__WHAT TO DO__
Please express the items below as a Markdown table with the columns Row and Line, giving each nonblank line its own numbered row and leaving out blank lines.

── DATASET RECORDS

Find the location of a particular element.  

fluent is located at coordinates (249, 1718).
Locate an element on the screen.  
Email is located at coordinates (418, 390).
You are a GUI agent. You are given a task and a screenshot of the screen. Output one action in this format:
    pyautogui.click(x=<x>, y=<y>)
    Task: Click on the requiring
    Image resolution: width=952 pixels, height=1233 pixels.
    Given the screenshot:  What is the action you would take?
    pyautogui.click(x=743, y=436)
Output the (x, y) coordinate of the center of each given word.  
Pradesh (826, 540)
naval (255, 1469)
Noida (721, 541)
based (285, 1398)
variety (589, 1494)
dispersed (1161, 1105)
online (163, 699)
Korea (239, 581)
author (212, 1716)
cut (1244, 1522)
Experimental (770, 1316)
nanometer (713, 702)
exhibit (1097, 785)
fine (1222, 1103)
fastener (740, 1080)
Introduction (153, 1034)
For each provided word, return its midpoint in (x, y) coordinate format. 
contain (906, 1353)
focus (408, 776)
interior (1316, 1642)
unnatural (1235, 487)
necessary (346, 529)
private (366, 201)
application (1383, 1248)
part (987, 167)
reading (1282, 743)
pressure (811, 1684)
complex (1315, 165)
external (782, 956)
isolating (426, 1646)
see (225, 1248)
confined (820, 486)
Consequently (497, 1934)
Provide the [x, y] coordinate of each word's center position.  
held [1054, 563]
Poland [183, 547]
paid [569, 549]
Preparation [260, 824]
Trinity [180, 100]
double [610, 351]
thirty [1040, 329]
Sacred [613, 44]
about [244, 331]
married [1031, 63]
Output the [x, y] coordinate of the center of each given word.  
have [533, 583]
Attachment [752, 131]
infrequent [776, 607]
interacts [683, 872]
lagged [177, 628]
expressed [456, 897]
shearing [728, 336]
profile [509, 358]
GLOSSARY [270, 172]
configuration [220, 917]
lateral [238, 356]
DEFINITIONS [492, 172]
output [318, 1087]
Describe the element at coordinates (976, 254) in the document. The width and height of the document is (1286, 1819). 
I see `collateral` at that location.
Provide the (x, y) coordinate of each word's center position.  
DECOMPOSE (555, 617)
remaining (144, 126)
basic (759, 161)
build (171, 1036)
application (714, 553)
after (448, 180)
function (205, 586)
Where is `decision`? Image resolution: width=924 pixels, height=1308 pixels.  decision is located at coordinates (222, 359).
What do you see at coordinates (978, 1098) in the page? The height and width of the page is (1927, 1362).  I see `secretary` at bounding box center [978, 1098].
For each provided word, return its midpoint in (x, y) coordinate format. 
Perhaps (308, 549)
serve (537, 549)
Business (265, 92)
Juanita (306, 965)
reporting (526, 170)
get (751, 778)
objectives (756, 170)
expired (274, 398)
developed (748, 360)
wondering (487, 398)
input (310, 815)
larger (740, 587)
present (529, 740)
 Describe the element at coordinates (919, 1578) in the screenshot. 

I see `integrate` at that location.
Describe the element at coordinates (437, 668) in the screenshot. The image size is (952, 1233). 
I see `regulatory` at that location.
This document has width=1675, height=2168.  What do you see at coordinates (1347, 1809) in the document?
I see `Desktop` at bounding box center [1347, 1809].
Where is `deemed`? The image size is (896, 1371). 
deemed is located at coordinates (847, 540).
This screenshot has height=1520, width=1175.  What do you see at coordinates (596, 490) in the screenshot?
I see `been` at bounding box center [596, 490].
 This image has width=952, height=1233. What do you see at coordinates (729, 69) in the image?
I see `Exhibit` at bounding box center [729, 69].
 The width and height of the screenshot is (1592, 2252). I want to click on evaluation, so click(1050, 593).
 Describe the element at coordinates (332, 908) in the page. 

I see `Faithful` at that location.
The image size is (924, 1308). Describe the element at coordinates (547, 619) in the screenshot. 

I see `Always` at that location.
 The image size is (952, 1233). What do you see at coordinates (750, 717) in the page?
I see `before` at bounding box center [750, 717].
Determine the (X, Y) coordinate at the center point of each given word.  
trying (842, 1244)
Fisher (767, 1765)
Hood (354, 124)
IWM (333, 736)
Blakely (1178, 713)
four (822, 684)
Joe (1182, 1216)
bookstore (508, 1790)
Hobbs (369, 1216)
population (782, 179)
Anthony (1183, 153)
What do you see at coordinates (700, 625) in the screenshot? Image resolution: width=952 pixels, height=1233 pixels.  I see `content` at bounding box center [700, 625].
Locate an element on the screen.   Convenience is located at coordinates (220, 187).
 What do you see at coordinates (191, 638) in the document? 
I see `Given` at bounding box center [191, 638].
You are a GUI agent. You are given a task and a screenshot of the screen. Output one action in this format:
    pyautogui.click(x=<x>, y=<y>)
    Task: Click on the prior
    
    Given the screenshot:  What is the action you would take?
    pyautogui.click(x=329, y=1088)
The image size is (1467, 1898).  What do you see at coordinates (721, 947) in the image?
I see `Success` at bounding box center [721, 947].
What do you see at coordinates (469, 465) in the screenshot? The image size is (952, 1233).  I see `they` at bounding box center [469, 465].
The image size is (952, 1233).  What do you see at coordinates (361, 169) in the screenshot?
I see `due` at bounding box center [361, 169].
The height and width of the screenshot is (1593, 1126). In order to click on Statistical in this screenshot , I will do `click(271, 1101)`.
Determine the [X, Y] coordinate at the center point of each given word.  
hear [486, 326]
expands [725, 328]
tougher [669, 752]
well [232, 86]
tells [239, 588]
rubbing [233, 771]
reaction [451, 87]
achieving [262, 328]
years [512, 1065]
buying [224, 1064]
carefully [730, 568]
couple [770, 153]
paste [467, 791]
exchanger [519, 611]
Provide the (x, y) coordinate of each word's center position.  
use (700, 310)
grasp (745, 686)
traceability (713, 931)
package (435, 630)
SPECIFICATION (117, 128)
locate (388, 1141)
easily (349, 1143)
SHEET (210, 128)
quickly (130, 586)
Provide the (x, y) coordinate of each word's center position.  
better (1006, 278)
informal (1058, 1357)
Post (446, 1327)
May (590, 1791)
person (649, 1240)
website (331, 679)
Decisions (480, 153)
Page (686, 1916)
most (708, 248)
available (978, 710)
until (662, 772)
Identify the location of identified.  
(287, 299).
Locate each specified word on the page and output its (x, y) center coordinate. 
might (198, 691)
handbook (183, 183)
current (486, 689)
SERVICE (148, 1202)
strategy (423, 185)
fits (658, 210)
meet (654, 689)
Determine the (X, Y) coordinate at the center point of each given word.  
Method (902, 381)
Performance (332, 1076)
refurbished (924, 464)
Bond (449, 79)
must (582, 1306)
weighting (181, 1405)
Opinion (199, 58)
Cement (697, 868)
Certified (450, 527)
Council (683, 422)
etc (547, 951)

────

__RESULT__
| Row | Line |
|---|---|
| 1 | Find the location of a particular element.   |
| 2 | fluent is located at coordinates (249, 1718). |
| 3 | Locate an element on the screen.   |
| 4 | Email is located at coordinates (418, 390). |
| 5 | You are a GUI agent. You are given a task and a screenshot of the screen. Output one action in this format: |
| 6 |     pyautogui.click(x=<x>, y=<y>) |
| 7 |     Task: Click on the requiring |
| 8 |     Image resolution: width=952 pixels, height=1233 pixels. |
| 9 |     Given the screenshot:  What is the action you would take? |
| 10 |     pyautogui.click(x=743, y=436) |
| 11 | Output the (x, y) coordinate of the center of each given word.   |
| 12 | Pradesh (826, 540) |
| 13 | naval (255, 1469) |
| 14 | Noida (721, 541) |
| 15 | based (285, 1398) |
| 16 | variety (589, 1494) |
| 17 | dispersed (1161, 1105) |
| 18 | online (163, 699) |
| 19 | Korea (239, 581) |
| 20 | author (212, 1716) |
| 21 | cut (1244, 1522) |
| 22 | Experimental (770, 1316) |
| 23 | nanometer (713, 702) |
| 24 | exhibit (1097, 785) |
| 25 | fine (1222, 1103) |
| 26 | fastener (740, 1080) |
| 27 | Introduction (153, 1034) |
| 28 | For each provided word, return its midpoint in (x, y) coordinate format.  |
| 29 | contain (906, 1353) |
| 30 | focus (408, 776) |
| 31 | interior (1316, 1642) |
| 32 | unnatural (1235, 487) |
| 33 | necessary (346, 529) |
| 34 | private (366, 201) |
| 35 | application (1383, 1248) |
| 36 | part (987, 167) |
| 37 | reading (1282, 743) |
| 38 | pressure (811, 1684) |
| 39 | complex (1315, 165) |
| 40 | external (782, 956) |
| 41 | isolating (426, 1646) |
| 42 | see (225, 1248) |
| 43 | confined (820, 486) |
| 44 | Consequently (497, 1934) |
| 45 | Provide the [x, y] coordinate of each word's center position.   |
| 46 | held [1054, 563] |
| 47 | Poland [183, 547] |
| 48 | paid [569, 549] |
| 49 | Preparation [260, 824] |
| 50 | Trinity [180, 100] |
| 51 | double [610, 351] |
| 52 | thirty [1040, 329] |
| 53 | Sacred [613, 44] |
| 54 | about [244, 331] |
| 55 | married [1031, 63] |
| 56 | Output the [x, y] coordinate of the center of each given word.   |
| 57 | have [533, 583] |
| 58 | Attachment [752, 131] |
| 59 | infrequent [776, 607] |
| 60 | interacts [683, 872] |
| 61 | lagged [177, 628] |
| 62 | expressed [456, 897] |
| 63 | shearing [728, 336] |
| 64 | profile [509, 358] |
| 65 | GLOSSARY [270, 172] |
| 66 | configuration [220, 917] |
| 67 | lateral [238, 356] |
| 68 | DEFINITIONS [492, 172] |
| 69 | output [318, 1087] |
| 70 | Describe the element at coordinates (976, 254) in the document. The width and height of the document is (1286, 1819).  |
| 71 | I see `collateral` at that location. |
| 72 | Provide the (x, y) coordinate of each word's center position.   |
| 73 | DECOMPOSE (555, 617) |
| 74 | remaining (144, 126) |
| 75 | basic (759, 161) |
| 76 | build (171, 1036) |
| 77 | application (714, 553) |
| 78 | after (448, 180) |
| 79 | function (205, 586) |
| 80 | Where is `decision`? Image resolution: width=924 pixels, height=1308 pixels.  decision is located at coordinates (222, 359). |
| 81 | What do you see at coordinates (978, 1098) in the page? The height and width of the page is (1927, 1362).  I see `secretary` at bounding box center [978, 1098]. |
| 82 | For each provided word, return its midpoint in (x, y) coordinate format.  |
| 83 | Perhaps (308, 549) |
| 84 | serve (537, 549) |
| 85 | Business (265, 92) |
| 86 | Juanita (306, 965) |
| 87 | reporting (526, 170) |
| 88 | get (751, 778) |
| 89 | objectives (756, 170) |
| 90 | expired (274, 398) |
| 91 | developed (748, 360) |
| 92 | wondering (487, 398) |
| 93 | input (310, 815) |
| 94 | larger (740, 587) |
| 95 | present (529, 740) |
| 96 |  Describe the element at coordinates (919, 1578) in the screenshot.  |
| 97 | I see `integrate` at that location. |
| 98 | Describe the element at coordinates (437, 668) in the screenshot. The image size is (952, 1233).  |
| 99 | I see `regulatory` at that location. |
| 100 | This document has width=1675, height=2168.  What do you see at coordinates (1347, 1809) in the document? |
| 101 | I see `Desktop` at bounding box center [1347, 1809]. |
| 102 | Where is `deemed`? The image size is (896, 1371).  |
| 103 | deemed is located at coordinates (847, 540). |
| 104 | This screenshot has height=1520, width=1175.  What do you see at coordinates (596, 490) in the screenshot? |
| 105 | I see `been` at bounding box center [596, 490]. |
| 106 |  This image has width=952, height=1233. What do you see at coordinates (729, 69) in the image? |
| 107 | I see `Exhibit` at bounding box center [729, 69]. |
| 108 |  The width and height of the screenshot is (1592, 2252). I want to click on evaluation, so click(1050, 593). |
| 109 |  Describe the element at coordinates (332, 908) in the page.  |
| 110 | I see `Faithful` at that location. |
| 111 | The image size is (924, 1308). Describe the element at coordinates (547, 619) in the screenshot.  |
| 112 | I see `Always` at that location. |
| 113 |  The image size is (952, 1233). What do you see at coordinates (750, 717) in the page? |
| 114 | I see `before` at bounding box center [750, 717]. |
| 115 | Determine the (X, Y) coordinate at the center point of each given word.   |
| 116 | trying (842, 1244) |
| 117 | Fisher (767, 1765) |
| 118 | Hood (354, 124) |
| 119 | IWM (333, 736) |
| 120 | Blakely (1178, 713) |
| 121 | four (822, 684) |
| 122 | Joe (1182, 1216) |
| 123 | bookstore (508, 1790) |
| 124 | Hobbs (369, 1216) |
| 125 | population (782, 179) |
| 126 | Anthony (1183, 153) |
| 127 | What do you see at coordinates (700, 625) in the screenshot? Image resolution: width=952 pixels, height=1233 pixels.  I see `content` at bounding box center [700, 625]. |
| 128 | Locate an element on the screen.   Convenience is located at coordinates (220, 187). |
| 129 |  What do you see at coordinates (191, 638) in the document?  |
| 130 | I see `Given` at bounding box center [191, 638]. |
| 131 | You are a GUI agent. You are given a task and a screenshot of the screen. Output one action in this format: |
| 132 |     pyautogui.click(x=<x>, y=<y>) |
| 133 |     Task: Click on the prior |
| 134 |     Given the screenshot:  What is the action you would take? |
| 135 |     pyautogui.click(x=329, y=1088) |
| 136 | The image size is (1467, 1898).  What do you see at coordinates (721, 947) in the image? |
| 137 | I see `Success` at bounding box center [721, 947]. |
| 138 | What do you see at coordinates (469, 465) in the screenshot? The image size is (952, 1233).  I see `they` at bounding box center [469, 465]. |
| 139 | The image size is (952, 1233).  What do you see at coordinates (361, 169) in the screenshot? |
| 140 | I see `due` at bounding box center [361, 169]. |
| 141 | The height and width of the screenshot is (1593, 1126). In order to click on Statistical in this screenshot , I will do `click(271, 1101)`. |
| 142 | Determine the [X, Y] coordinate at the center point of each given word.   |
| 143 | hear [486, 326] |
| 144 | expands [725, 328] |
| 145 | tougher [669, 752] |
| 146 | well [232, 86] |
| 147 | tells [239, 588] |
| 148 | rubbing [233, 771] |
| 149 | reaction [451, 87] |
| 150 | achieving [262, 328] |
| 151 | years [512, 1065] |
| 152 | buying [224, 1064] |
| 153 | carefully [730, 568] |
| 154 | couple [770, 153] |
| 155 | paste [467, 791] |
| 156 | exchanger [519, 611] |
| 157 | Provide the (x, y) coordinate of each word's center position.   |
| 158 | use (700, 310) |
| 159 | grasp (745, 686) |
| 160 | traceability (713, 931) |
| 161 | package (435, 630) |
| 162 | SPECIFICATION (117, 128) |
| 163 | locate (388, 1141) |
| 164 | easily (349, 1143) |
| 165 | SHEET (210, 128) |
| 166 | quickly (130, 586) |
| 167 | Provide the (x, y) coordinate of each word's center position.   |
| 168 | better (1006, 278) |
| 169 | informal (1058, 1357) |
| 170 | Post (446, 1327) |
| 171 | May (590, 1791) |
| 172 | person (649, 1240) |
| 173 | website (331, 679) |
| 174 | Decisions (480, 153) |
| 175 | Page (686, 1916) |
| 176 | most (708, 248) |
| 177 | available (978, 710) |
| 178 | until (662, 772) |
| 179 | Identify the location of identified.   |
| 180 | (287, 299). |
| 181 | Locate each specified word on the page and output its (x, y) center coordinate.  |
| 182 | might (198, 691) |
| 183 | handbook (183, 183) |
| 184 | current (486, 689) |
| 185 | SERVICE (148, 1202) |
| 186 | strategy (423, 185) |
| 187 | fits (658, 210) |
| 188 | meet (654, 689) |
| 189 | Determine the (X, Y) coordinate at the center point of each given word.   |
| 190 | Method (902, 381) |
| 191 | Performance (332, 1076) |
| 192 | refurbished (924, 464) |
| 193 | Bond (449, 79) |
| 194 | must (582, 1306) |
| 195 | weighting (181, 1405) |
| 196 | Opinion (199, 58) |
| 197 | Cement (697, 868) |
| 198 | Certified (450, 527) |
| 199 | Council (683, 422) |
| 200 | etc (547, 951) |